(Exercise instructions)
- 1) In the shared memory error thread, shorten the paragraph beginning "when i run the demo" to one brief sentence that keeps its main facts.
- 2) Translate this sentence from the shared memory error thread into Spanish: "when i run the demo i found that cuda gpu use share memory is not work ."
- 3) List every function name that follows the word "in" on the "File" lines of the traceback in the shared memory error thread.

(Document passage)
==*==

RuntimeError: Device does not support shared memory of 98304bytes

#9
by leojames - opened

when i run the demo i found that cuda gpu use share memory is not work . Anyone have same proplem ?

Traceback (most recent call last):
File "/export/anaconda3/envs/code/lib/python3.10/site-packages/gradio/routes.py", line 412, in run_predict
output = await app.get_blocks().process_api(
File "/export/anaconda3/envs/code/lib/python3.10/site-packages/gradio/blocks.py", line 1299, in process_api
result = await self.call_function(
File "/export/anaconda3/envs/code/lib/python3.10/site-packages/gradio/blocks.py", line 1021, in call_function
prediction = await anyio.to_thread.run_sync(
File "/export/anaconda3/envs/code/lib/python3.10/site-packages/anyio/to_thread.py", line 31, in run_sync
return await get_asynclib().run_sync_in_worker_thread(
File "/export/anaconda3/envs/code/lib/python3.10/site-packages/anyio/_backends/_asyncio.py", line 937, in run_sync_in_worker_thread
return await future
File "/export/anaconda3/envs/code/lib/python3.10/site-packages/anyio/_backends/_asyncio.py", line 867, in run
result = context.run(func, *args)

==*==

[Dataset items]
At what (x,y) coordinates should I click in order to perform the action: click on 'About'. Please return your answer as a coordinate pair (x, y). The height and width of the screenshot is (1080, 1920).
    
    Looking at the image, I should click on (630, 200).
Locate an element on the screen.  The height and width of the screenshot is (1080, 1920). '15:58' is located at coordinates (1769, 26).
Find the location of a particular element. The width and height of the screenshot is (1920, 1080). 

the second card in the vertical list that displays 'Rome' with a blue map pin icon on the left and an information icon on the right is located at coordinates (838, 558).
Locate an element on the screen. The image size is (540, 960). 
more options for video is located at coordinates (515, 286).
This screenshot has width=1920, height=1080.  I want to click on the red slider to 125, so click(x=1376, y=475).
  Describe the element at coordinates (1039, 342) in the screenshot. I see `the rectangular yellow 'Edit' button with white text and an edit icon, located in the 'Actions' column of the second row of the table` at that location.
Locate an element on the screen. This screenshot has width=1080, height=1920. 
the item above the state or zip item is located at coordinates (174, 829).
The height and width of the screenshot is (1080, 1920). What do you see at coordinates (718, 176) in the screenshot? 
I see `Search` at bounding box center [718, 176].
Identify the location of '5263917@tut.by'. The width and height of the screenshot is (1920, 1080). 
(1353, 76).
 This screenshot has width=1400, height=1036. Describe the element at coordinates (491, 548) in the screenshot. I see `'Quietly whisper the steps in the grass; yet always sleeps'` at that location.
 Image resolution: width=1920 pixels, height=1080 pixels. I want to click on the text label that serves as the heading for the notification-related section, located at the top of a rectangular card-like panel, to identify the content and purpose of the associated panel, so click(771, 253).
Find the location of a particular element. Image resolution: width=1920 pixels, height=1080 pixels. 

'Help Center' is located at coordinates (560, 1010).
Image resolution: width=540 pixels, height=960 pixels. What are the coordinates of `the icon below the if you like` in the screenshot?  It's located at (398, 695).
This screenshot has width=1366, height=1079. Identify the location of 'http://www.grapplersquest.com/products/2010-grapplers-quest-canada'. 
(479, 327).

==*==

(Exercise solutions)
- 1) Running the demo, the poster found that CUDA GPU shared memory wasn't working and asks whether anyone else has the same problem.

- 2) Cuando ejecuto la demo, encontré que el uso de memoria compartida de la GPU CUDA no funciona.

- 3)
- run_predict
- process_api
- call_function
- run_sync
- run_sync_in_worker_thread
- run